UPDATE: As pointed out by Bill Slawski, most recently submitted patent applications don't show up within that time period in USTPO searches or Google's patent search because they are initially filed confidentially, under 35 U.S.C. 122 Confidential status of applications; publication of patent applications. So, I was gracefully wrong!

Software patent wars have always existed: companies fought them (or paid up), sometimes quietly, sometimes making a big fuss. However, something has changed over the last year or so: people started getting directly affected by software patents (ask anybody wanting a Samsung Galaxy Tab in Australia for Christmas 2011...). Lately, two things came to my attention: Google acquired 200 patents from IBM. But, more interestingly: Google hasn't filed any patents over the last several months.

This can be confirmed by looking at Google's own patent search.

Why not? This is certainly a very fair question. A slowdown could have been something understandable -- a complete halt, however, is definitely more interesting.

Hypothesis #1: Making new, half-meaningful software patents is hard and expensive

Really, how many "processes" can you really patent? Getting a patent through is a long, drawn process which requires tons of paperwork and money. Maybe they just got stuck -- it happens to people, and it can happen to companies too. Maybe it just so happened that they reached a point where they just couldn't make up new ways of implementing auto-completion, or suggesting translations to words.

Reading through Google's own filed patents, you end up reading a lot of obviousness, a few really obscure things, and not much more.

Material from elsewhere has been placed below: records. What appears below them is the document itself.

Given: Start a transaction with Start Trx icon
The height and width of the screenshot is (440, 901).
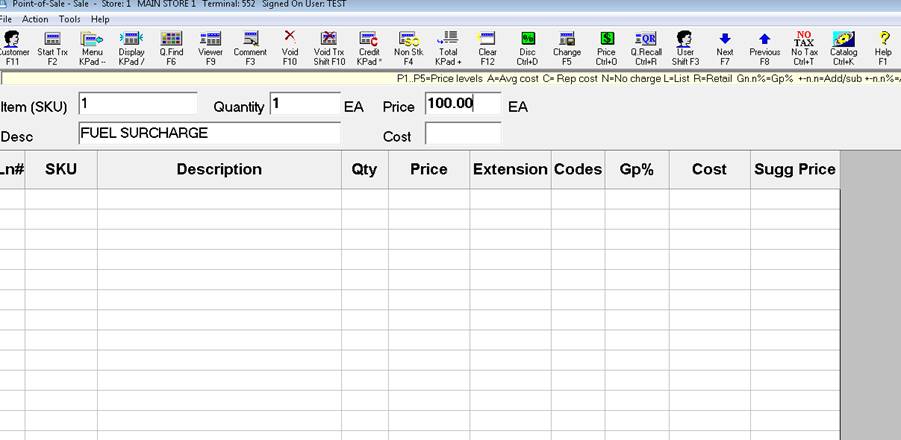Looking at the screenshot, I should pos(52,47).
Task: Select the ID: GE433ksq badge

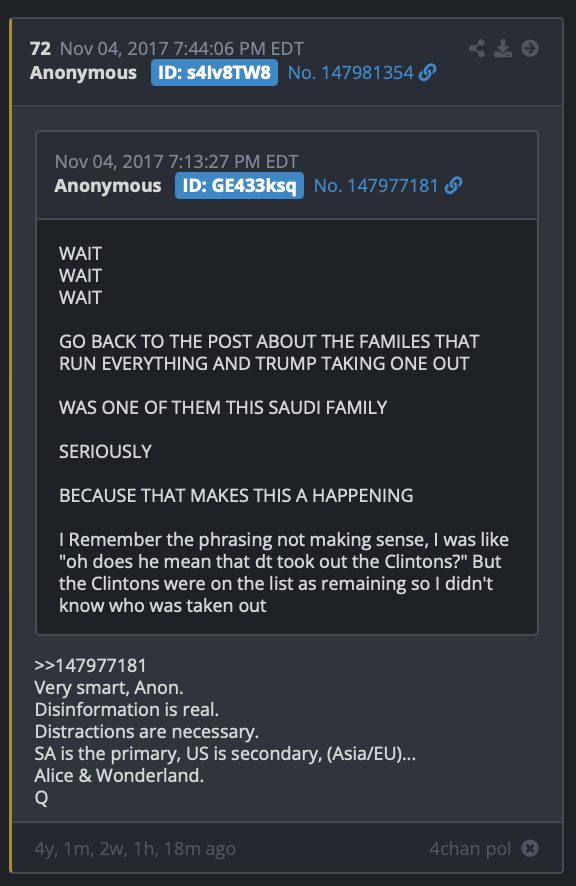Action: [x=239, y=186]
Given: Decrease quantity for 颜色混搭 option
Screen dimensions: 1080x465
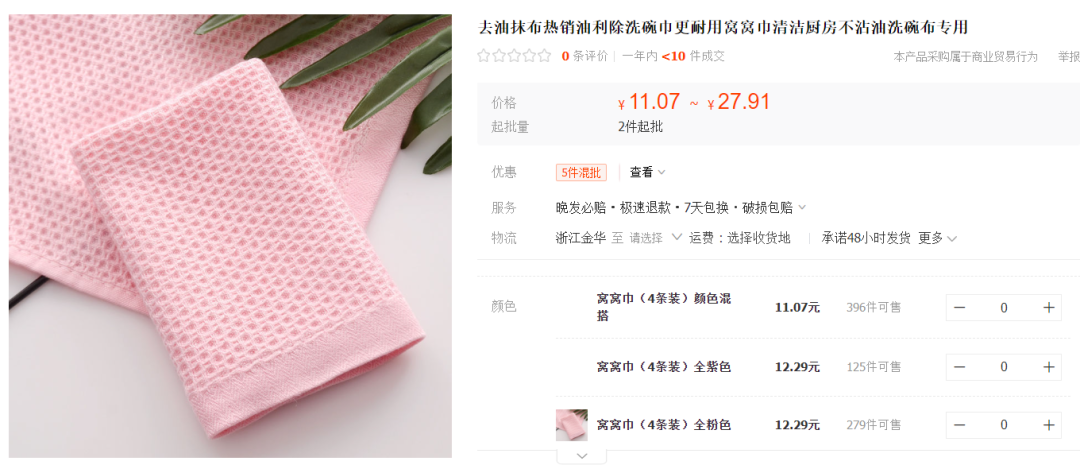Looking at the screenshot, I should pos(959,308).
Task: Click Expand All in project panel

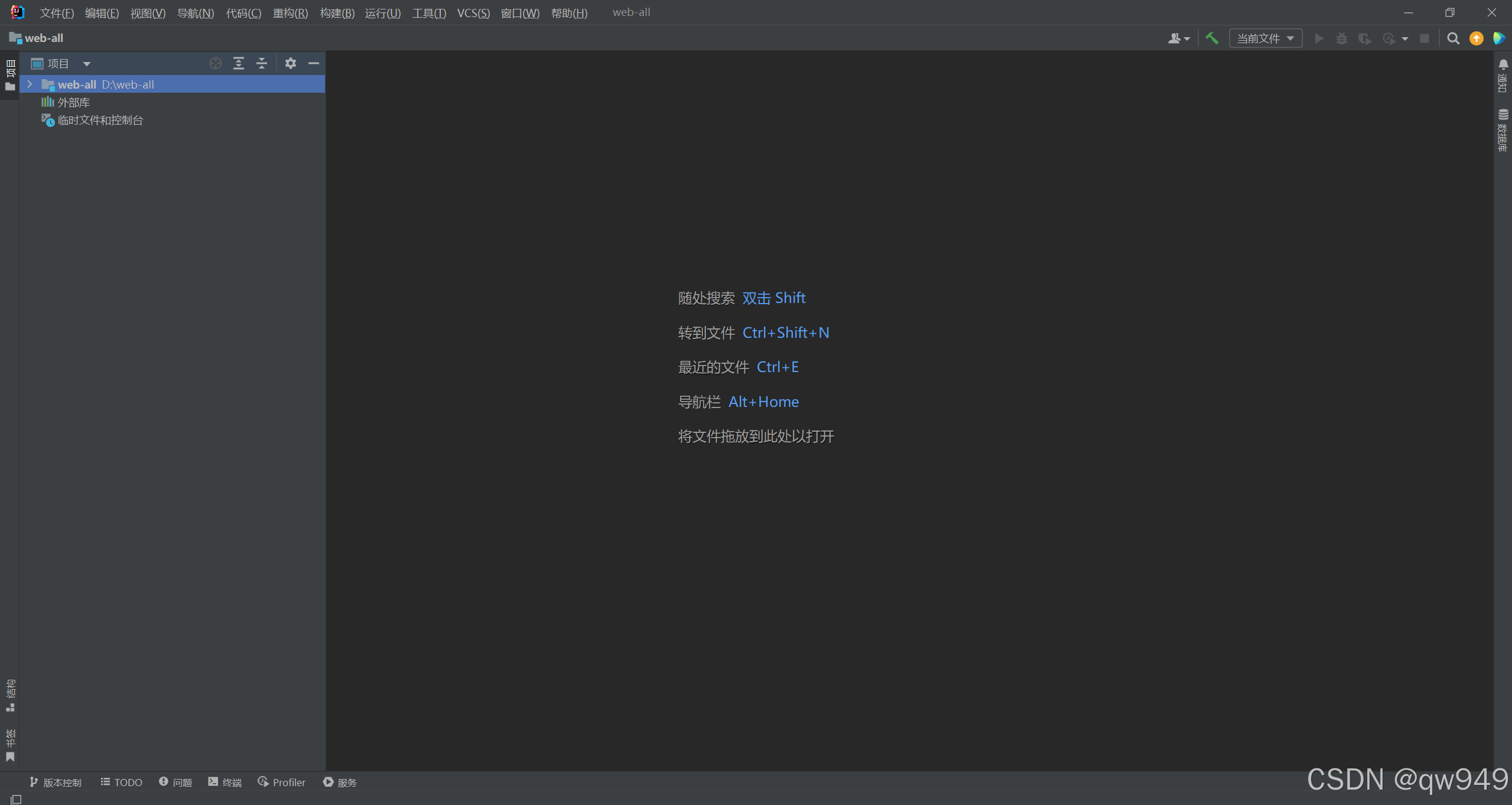Action: [x=239, y=63]
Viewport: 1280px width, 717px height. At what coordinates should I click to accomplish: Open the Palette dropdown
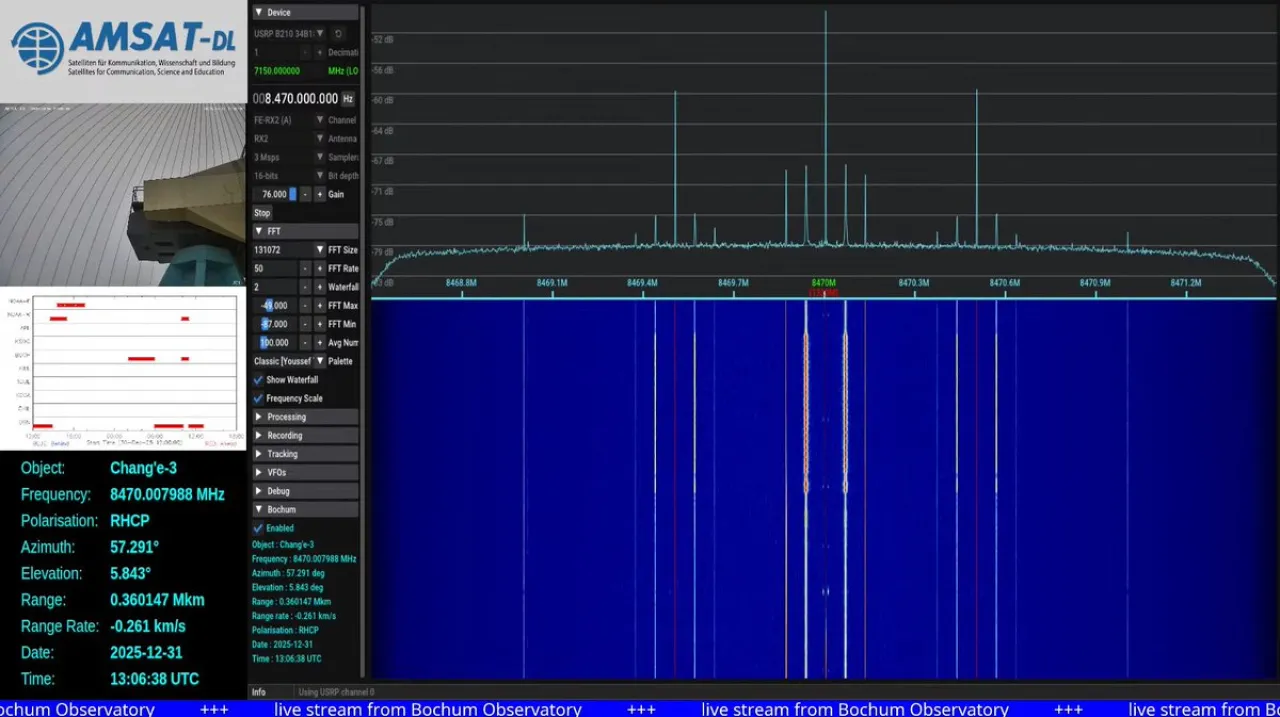320,361
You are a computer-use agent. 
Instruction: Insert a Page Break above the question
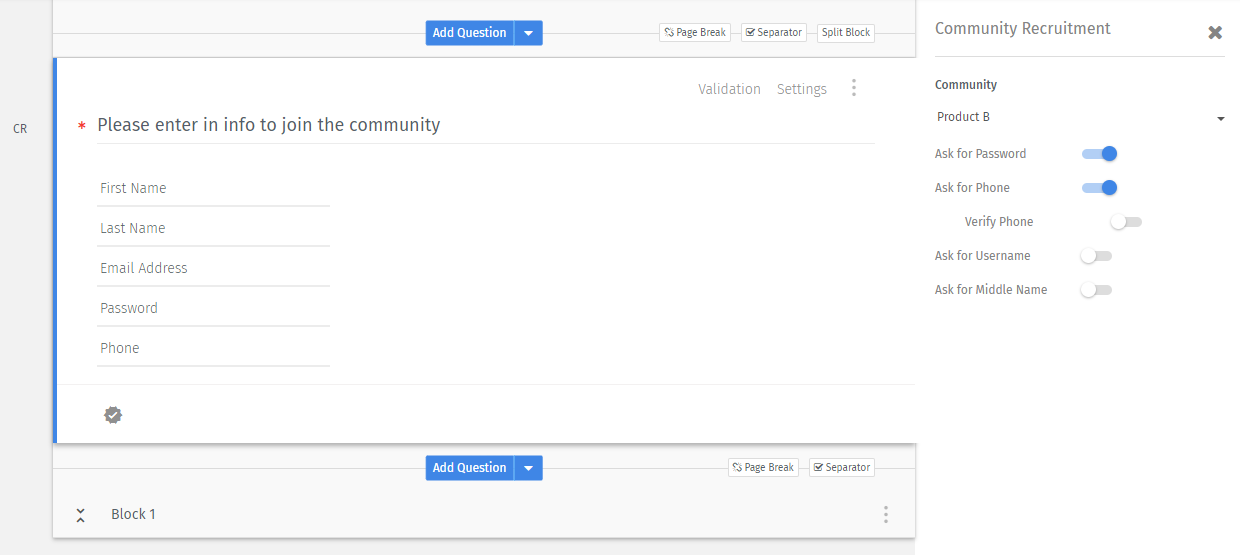click(x=695, y=33)
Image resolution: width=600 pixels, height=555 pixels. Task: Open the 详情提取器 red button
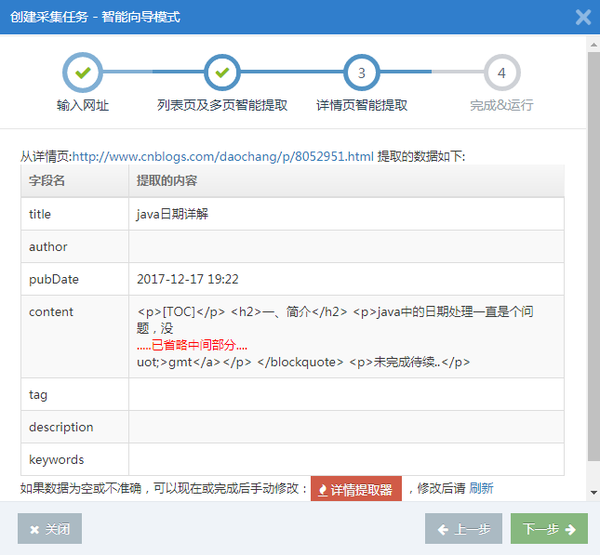tap(356, 489)
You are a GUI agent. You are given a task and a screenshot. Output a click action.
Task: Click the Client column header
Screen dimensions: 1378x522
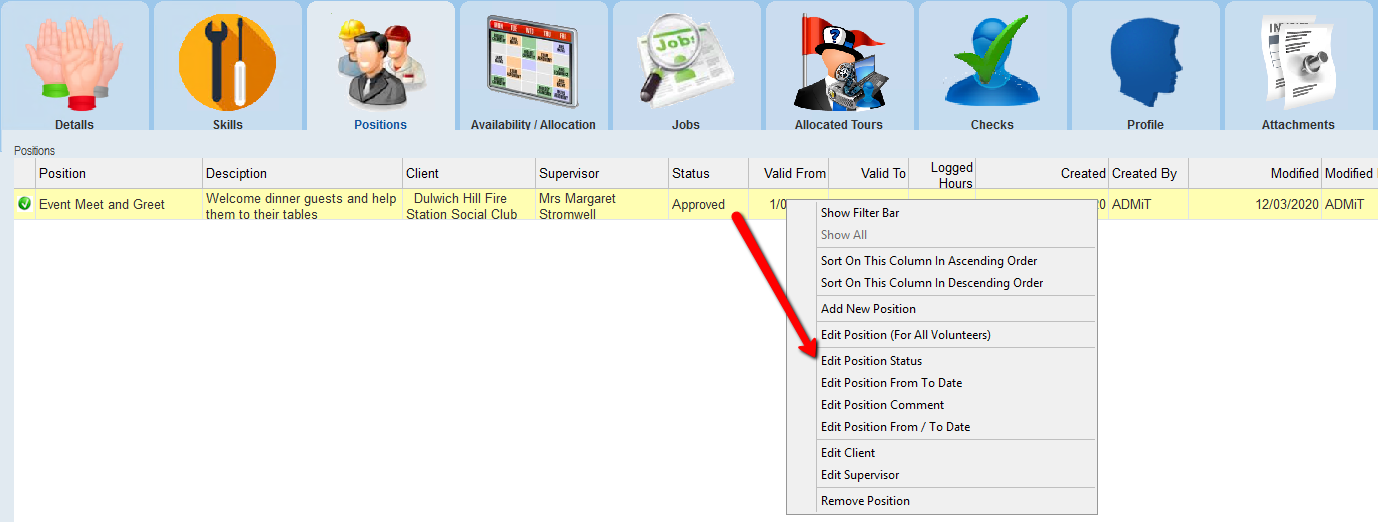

This is something that software patents simply cannot help: with software, what you are really "inventing" is processes, and you cannot really go very far.

The (non-existent) list of patents filed by Google over the last 7 months

So, maybe -- and I say maybe -- Google is going a different direction: maybe it's acquiring existing, half-meaningful patents from existing vendors, and the transfer of patents from IBM is only the beginning.

Hypothesis #2: Something bigger and better is coming up

This second hypothesis is the one I like the best: with Microsoft actually making money from Androoid (!), maybe Google is preparing a new strategy in terms of patents -- a strategy where filing patents is not the priority.

This is supported by the fact that acquiring existing, granted patents gives Google an immediate weapon to defend themselves from Microsoft -- and anybody going after Android for that matter.

Maybe Google is preparing a patent alliance that will effectively defend them -- and Android -- from the competition's attacks.

So, why has Google not filed a single patent application to the USPTO for 7 months now? We shall see.